EXTRACTED ENTRIES section start

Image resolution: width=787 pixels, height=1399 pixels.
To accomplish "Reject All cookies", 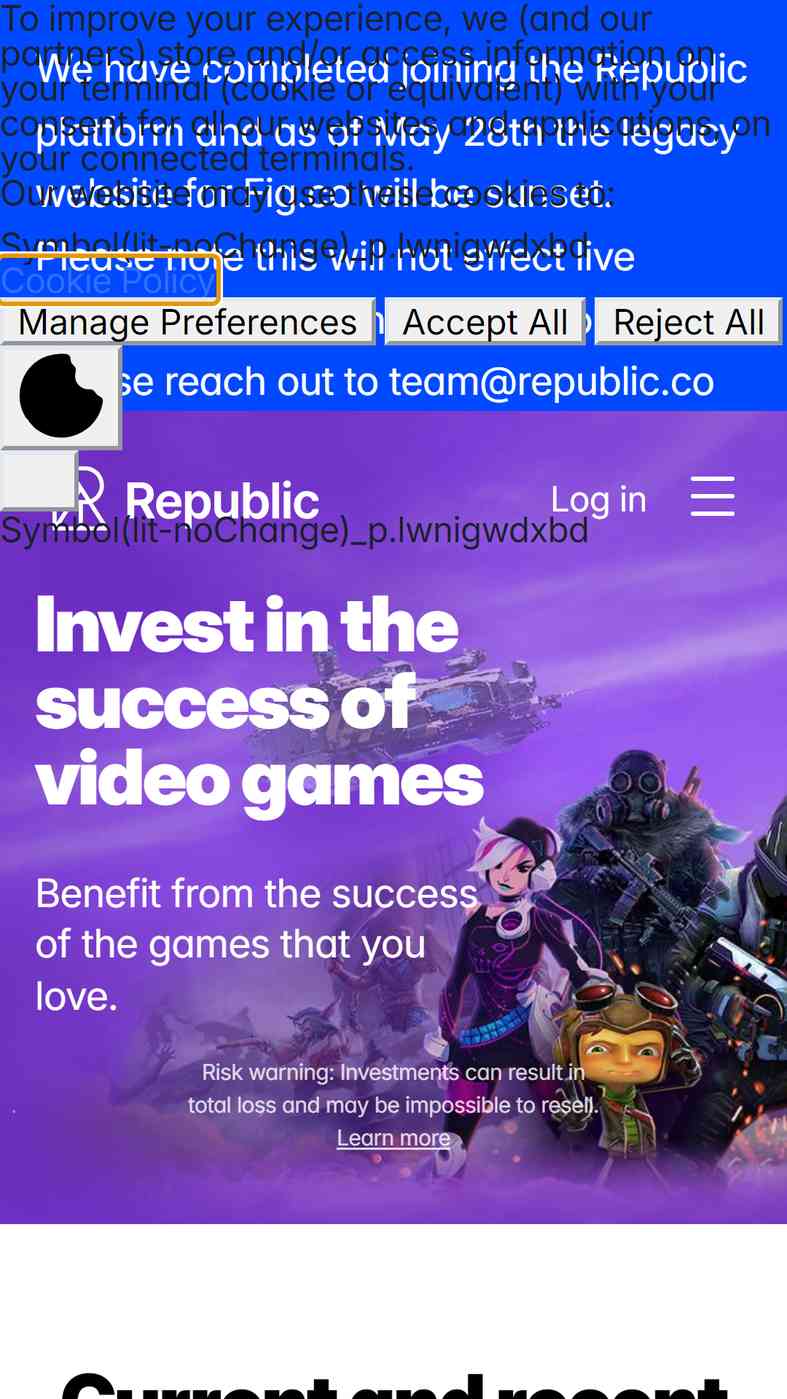I will click(x=688, y=322).
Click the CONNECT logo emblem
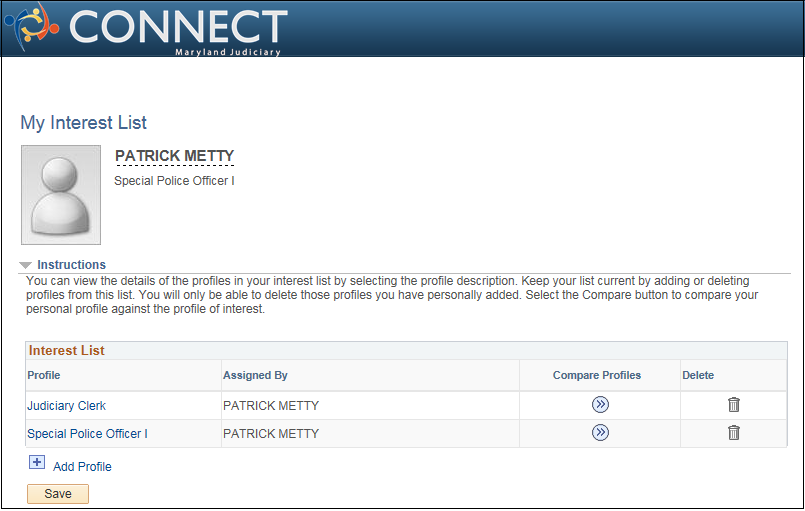Image resolution: width=805 pixels, height=511 pixels. (31, 26)
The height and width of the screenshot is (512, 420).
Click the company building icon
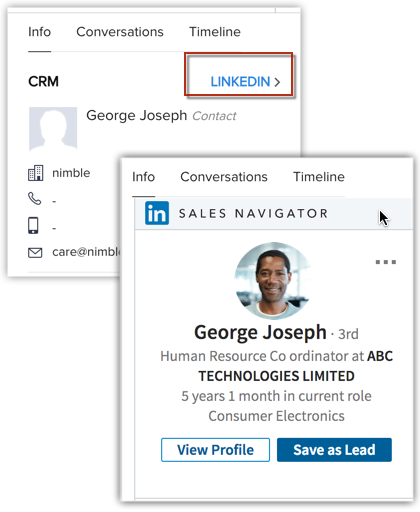(35, 173)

EXTRACTED ENTRIES section end

Only the lines starting at the one that holds "The height and" and ending at the last line of the data belong in your answer. Please set them down exactly and omit the pictures.

The height and width of the screenshot is (512, 420).
Click the company building icon
(35, 173)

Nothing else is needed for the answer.